Have a script for running blast search as an array for each contig. Not sure if it is helpful ....
#!bin/bash/
list=$(cat final-tigs)
tig=(
$list
)
#loop that repeats equal to the number of variables in the Array for all variables in arrat (@) the current vaiable value $names is diffrent for each iteration of the loop all other variables are "constant" exept the time varaible is equal to whatever the server currently says
for tig in "${tig[@]}" ; do
echo "$tig"
## remove empty placeholder files in active directory
find . -type f -empty -delete
## If statement checks if output file exists, if it does then it skips to the next contig
output=$(echo "/lustre/isaac/scratch/jtorre28/foxgloves/purged/purged2/tmp/$tig.out")
query=$(echo "/lustre/isaac/scratch/jtorre28/foxgloves/purged/purged2/tmp/$tig.fa")
if test -f $output ; then
echo "$(date +%Y-%m-%d_%H:%M:%S) | skipped $tig"
fi
## If statement checks if output file for contig exists, If it does NOT then it extracts teh single contig sequence and blast searches that contig and echo's time of search
if ! test -f $output ; then
echo "$(date +%Y-%m-%d_%H:%M:%S) | extracting $tig"

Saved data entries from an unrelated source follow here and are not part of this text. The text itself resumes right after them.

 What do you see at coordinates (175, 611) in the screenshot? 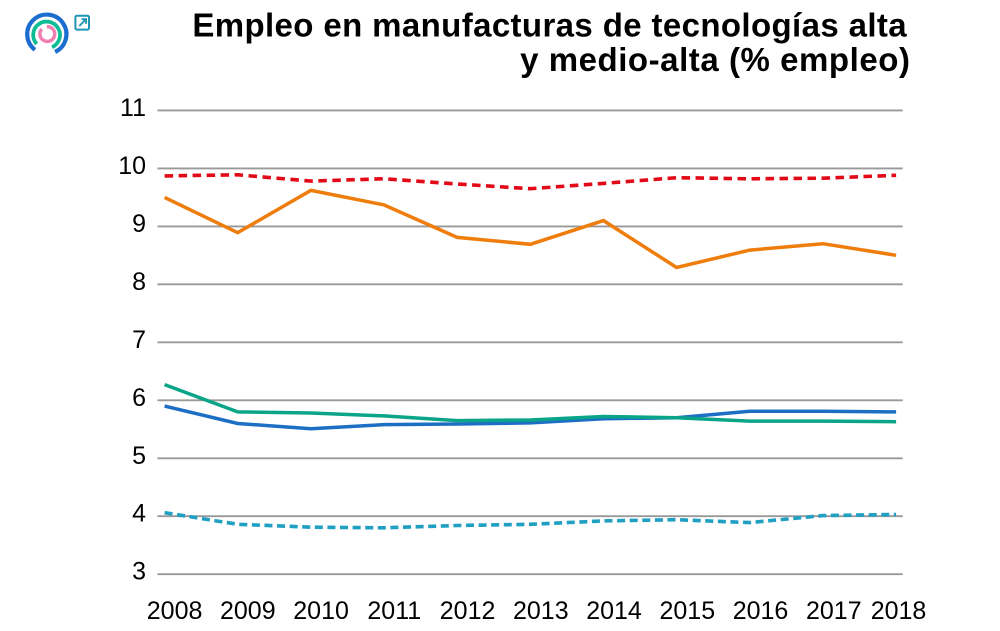
I see `svg-text: 2008` at bounding box center [175, 611].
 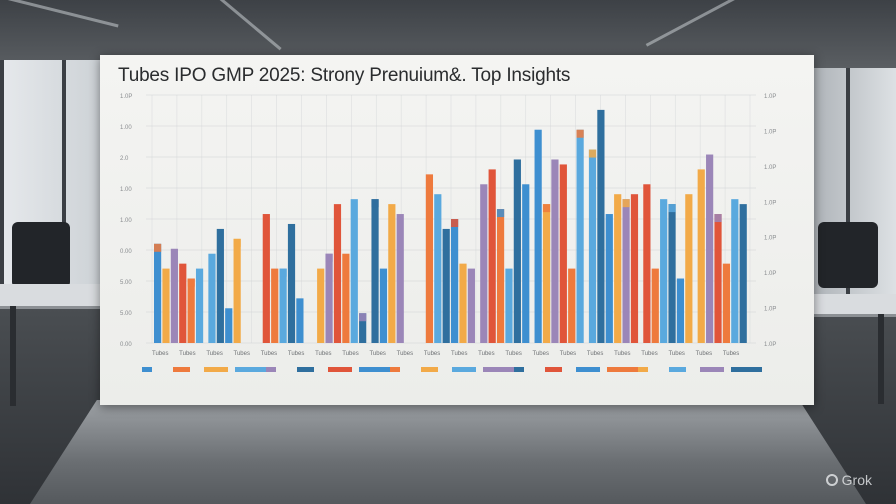 I want to click on y-tick-label-left: 5.00, so click(x=126, y=314).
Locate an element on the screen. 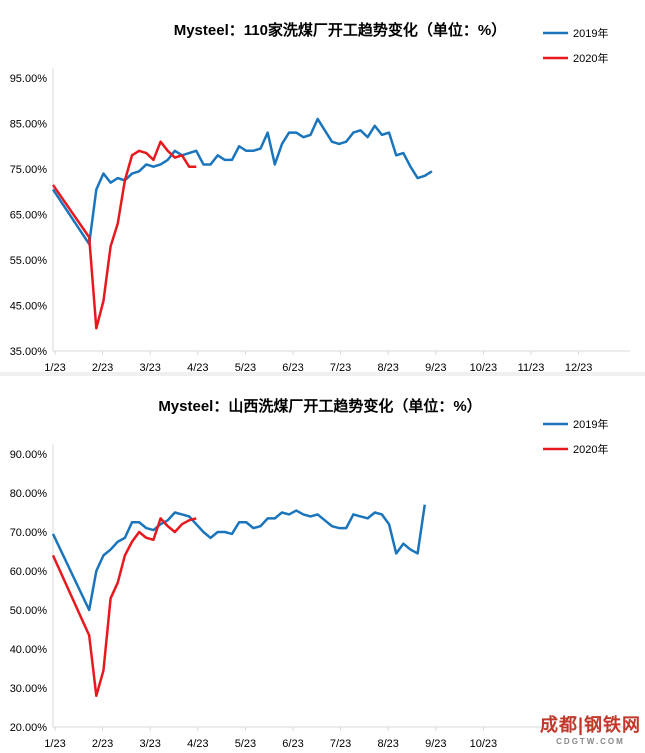 The height and width of the screenshot is (753, 645). y-tick-label: 85.00% is located at coordinates (29, 125).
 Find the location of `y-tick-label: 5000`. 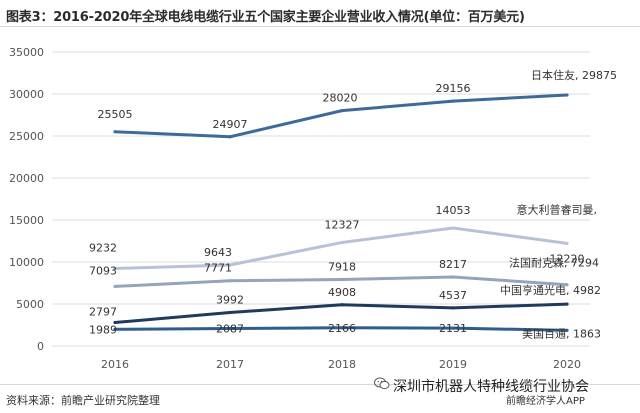

y-tick-label: 5000 is located at coordinates (30, 304).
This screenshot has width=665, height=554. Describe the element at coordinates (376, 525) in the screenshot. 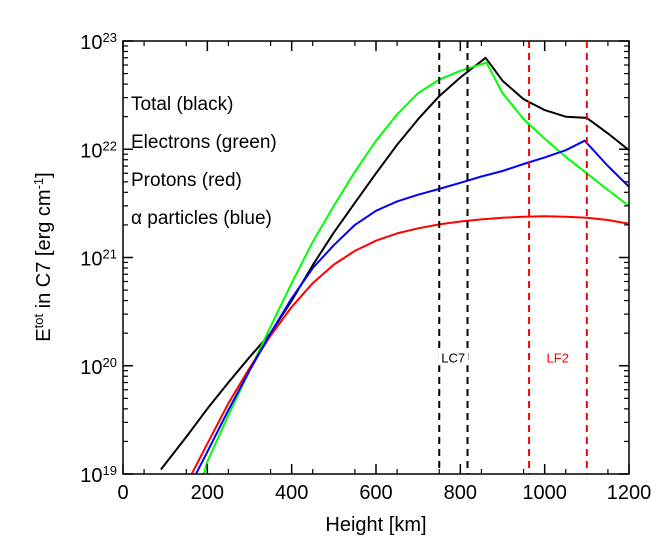

I see `x-axis-label: Height [km]` at that location.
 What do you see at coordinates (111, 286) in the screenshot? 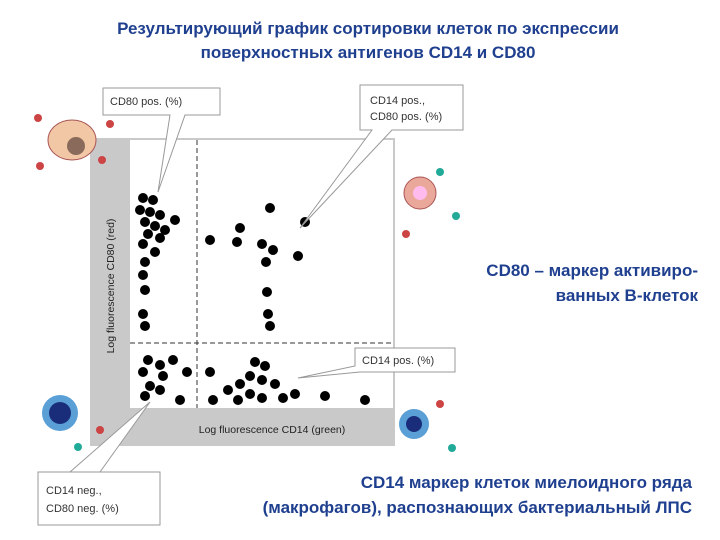
I see `y-axis-label: Log fluorescence CD80 (red)` at bounding box center [111, 286].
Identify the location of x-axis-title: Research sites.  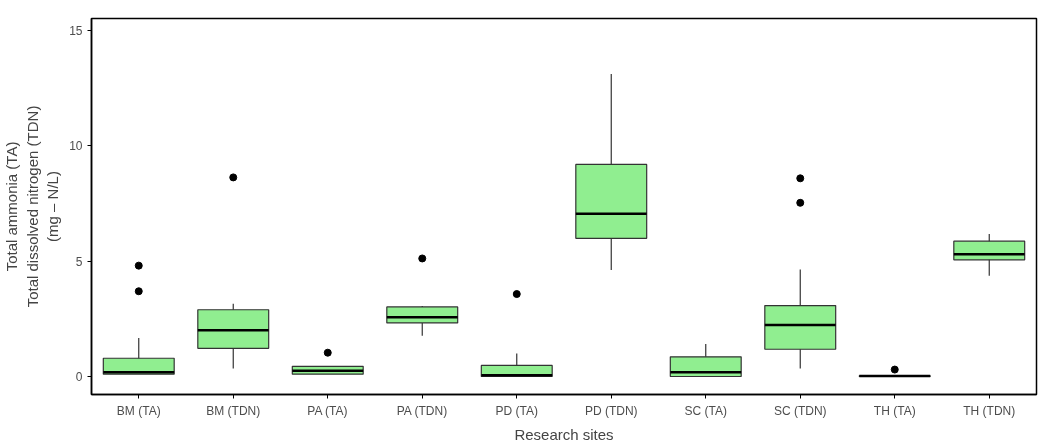
(564, 434).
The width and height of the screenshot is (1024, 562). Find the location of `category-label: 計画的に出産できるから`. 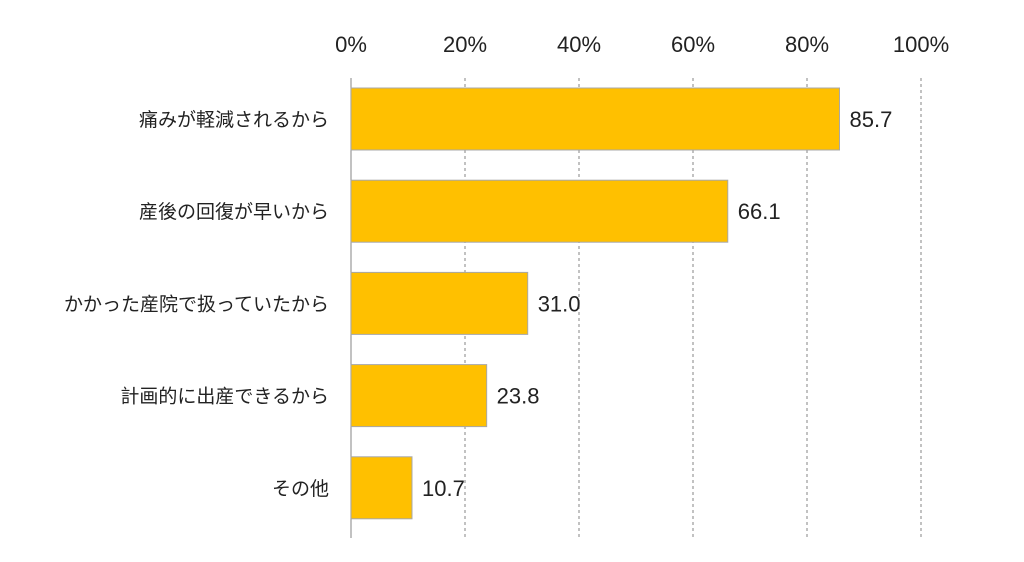

category-label: 計画的に出産できるから is located at coordinates (224, 397).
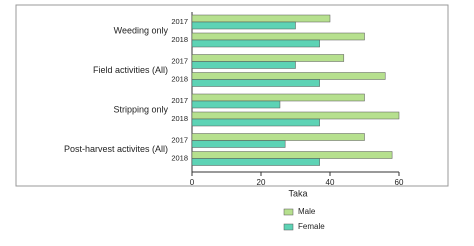 This screenshot has width=474, height=246. I want to click on group-label: Weeding only, so click(142, 30).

sed -n "/$tig/,/t/p" pilon-bubble-filter.fasta | head -n -1 > $query
blastn -db nt\
-query $query \
-outfmt '6 qseqid qgi qacc sseqid sallseqid sgi sallgi sacc sallacc qstart qend sstart send qseq sseq evalue bitscore score length pident nident mismatch positive gapopen gaps ppos frames qframe sframe btop staxids sscinames scomnames sblastnames sskingdoms stitle salltitles sstrand qcovs qcovhsp' \
-max_target_seqs 10 \
-max_hsps 1 \
-evalue 1e-25 \
-num_threads 48 \
-out $output
fi
done
Afternoon,
I have attempted to use the AnnotaPipline on a SLURM cluster. It is running fine so far, except I can only run the node continuously for 6 days at a time. In this time frame the BLAST searches are not all able to finish and ends up starting from the very beginning at AUGUSTUS.
Is there a way to have AnnotaPipeline skip to the last step that it left off on based on the raw output folders or just have it skip to a specified point in the process?